Thursday, January 10, 2013

I need to say put this somewhere

I used to be motivated and inspired to write, or to just freely think, by almost anything in this world. I used to think everything and everyone in the world was beautiful and precious, whether it was natural or created. Just the fact that it was able to exist, and the fact that I am able to exist, amazed me. After I started socializing with more people, though, I started to lose that spark. You see, everyone else seems to take everything that exists for granted. I suppose I just was surrounded by so much of it, that it clouded my vision. The worst part of it all is that now I have no pushing force behind me at all.
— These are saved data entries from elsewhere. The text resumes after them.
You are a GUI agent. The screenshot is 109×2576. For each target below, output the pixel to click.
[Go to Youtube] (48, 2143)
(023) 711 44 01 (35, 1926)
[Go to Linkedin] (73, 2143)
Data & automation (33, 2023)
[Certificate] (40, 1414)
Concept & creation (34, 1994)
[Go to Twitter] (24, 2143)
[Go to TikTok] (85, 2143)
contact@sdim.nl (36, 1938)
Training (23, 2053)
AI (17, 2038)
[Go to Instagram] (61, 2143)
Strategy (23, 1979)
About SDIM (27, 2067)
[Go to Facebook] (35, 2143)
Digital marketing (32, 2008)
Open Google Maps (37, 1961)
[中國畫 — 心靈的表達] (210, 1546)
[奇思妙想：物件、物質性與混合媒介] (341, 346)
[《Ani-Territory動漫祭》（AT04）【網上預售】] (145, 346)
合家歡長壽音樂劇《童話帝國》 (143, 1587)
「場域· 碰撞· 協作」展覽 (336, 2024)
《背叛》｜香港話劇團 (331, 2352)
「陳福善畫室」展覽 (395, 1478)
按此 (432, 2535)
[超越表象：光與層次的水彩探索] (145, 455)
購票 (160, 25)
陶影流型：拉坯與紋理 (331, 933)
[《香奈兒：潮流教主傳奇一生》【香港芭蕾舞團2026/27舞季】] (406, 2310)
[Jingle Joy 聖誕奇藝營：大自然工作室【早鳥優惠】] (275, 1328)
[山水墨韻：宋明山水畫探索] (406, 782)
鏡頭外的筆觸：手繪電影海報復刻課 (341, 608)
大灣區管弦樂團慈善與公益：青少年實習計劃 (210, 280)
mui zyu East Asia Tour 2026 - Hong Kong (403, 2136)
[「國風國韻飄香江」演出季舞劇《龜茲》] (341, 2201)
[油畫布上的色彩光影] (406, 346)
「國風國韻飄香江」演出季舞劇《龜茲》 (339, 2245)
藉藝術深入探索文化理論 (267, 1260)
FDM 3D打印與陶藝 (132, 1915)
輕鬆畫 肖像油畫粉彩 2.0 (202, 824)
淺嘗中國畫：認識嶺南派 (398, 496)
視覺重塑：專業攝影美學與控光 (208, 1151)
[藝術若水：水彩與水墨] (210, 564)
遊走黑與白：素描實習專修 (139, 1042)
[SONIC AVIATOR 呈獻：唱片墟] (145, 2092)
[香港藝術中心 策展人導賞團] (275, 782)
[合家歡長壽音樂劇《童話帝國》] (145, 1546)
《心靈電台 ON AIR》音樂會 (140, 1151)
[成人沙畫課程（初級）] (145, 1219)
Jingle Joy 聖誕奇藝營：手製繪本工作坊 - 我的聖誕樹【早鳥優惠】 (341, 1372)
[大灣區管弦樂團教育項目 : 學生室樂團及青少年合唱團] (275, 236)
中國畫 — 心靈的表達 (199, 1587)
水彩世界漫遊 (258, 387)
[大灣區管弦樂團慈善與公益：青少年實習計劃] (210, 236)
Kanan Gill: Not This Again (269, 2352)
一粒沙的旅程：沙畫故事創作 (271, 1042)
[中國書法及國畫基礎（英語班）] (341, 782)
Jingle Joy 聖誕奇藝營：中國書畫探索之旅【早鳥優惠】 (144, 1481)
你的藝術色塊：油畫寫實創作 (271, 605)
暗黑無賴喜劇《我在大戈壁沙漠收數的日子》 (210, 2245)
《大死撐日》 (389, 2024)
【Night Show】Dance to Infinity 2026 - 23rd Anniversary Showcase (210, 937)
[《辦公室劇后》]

I’m too busy questioning WHY we exist instead of appreciating my existence. I’m well aware of what I’m doing, but I can’t change it. I wish I could just find that momentum to push me in the direction I used to be heading. It feels like I’m so close, like I’m one slight breeze away from turning it around, but the breeze never comes. This is the most I’ve been able to write with any creativity in probably years, which wasn’t like me at all, before. It’s so frustrating to know what’s wrong with you, but what’s wrong with you is why you can’t fix what’s wrong with you. I need to be motivated and inspired in order to continue being motivated and inspired. I wish I stayed that way, but people had to bring me, not down to earth, but into a hole deep inside the earth, where I’m suffocating myself and making it worse with my own struggling. I wish I could just live, instead of worrying about how to live. I feel empty. I almost wrote that I need a purpose, but then I realized: I need to not worry about my purpose. I need to be free again...but where is the key to my chains? They seemed to just get tighter and tighter as time went on, but now I feel as if I’m getting some slack, and for what? Do other people have this struggle? I wish I were simpler. Complexity burns. Is something wrong with me, or is it everyone else in the world?